- [WHAT TO WORK ON]:
The range runs from the line containing "Given: Open Search in the top right header" to the last line of the entries. Copy that range exactly, omitting pictures.

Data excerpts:
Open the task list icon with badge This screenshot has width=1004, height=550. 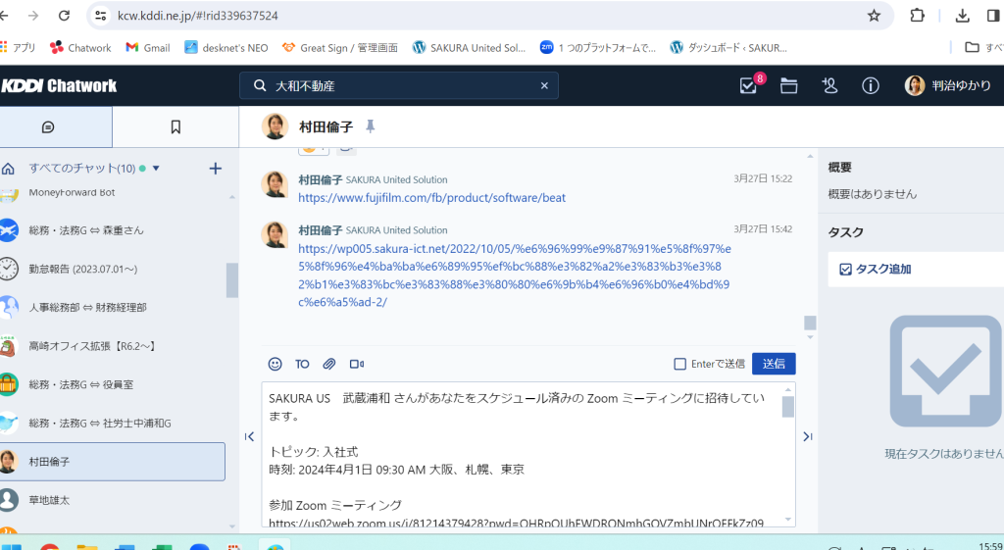pos(749,86)
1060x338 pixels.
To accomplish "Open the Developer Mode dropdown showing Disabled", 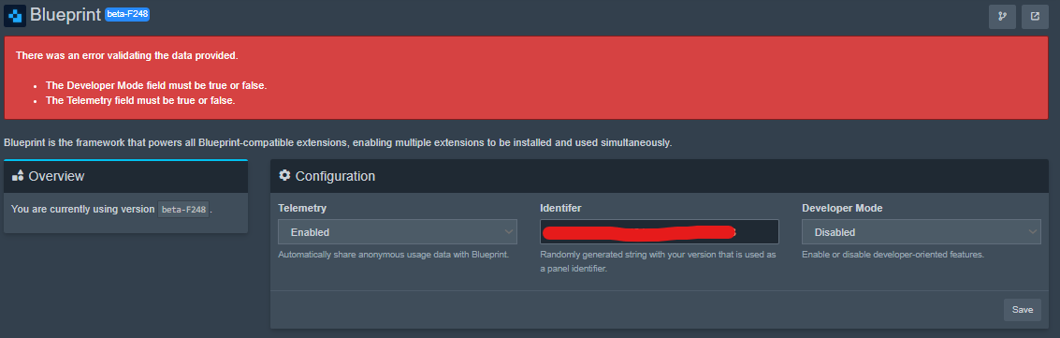I will 922,232.
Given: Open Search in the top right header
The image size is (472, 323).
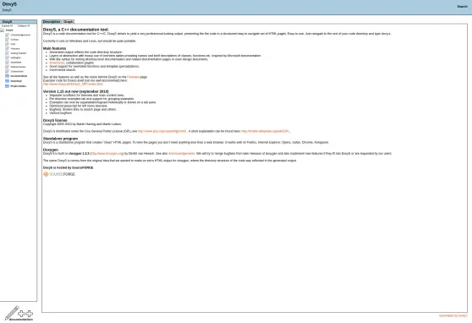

- [RESPONSE TO THIS EXERCISE]:
Given: Open Search in the top right header
The image size is (472, 323).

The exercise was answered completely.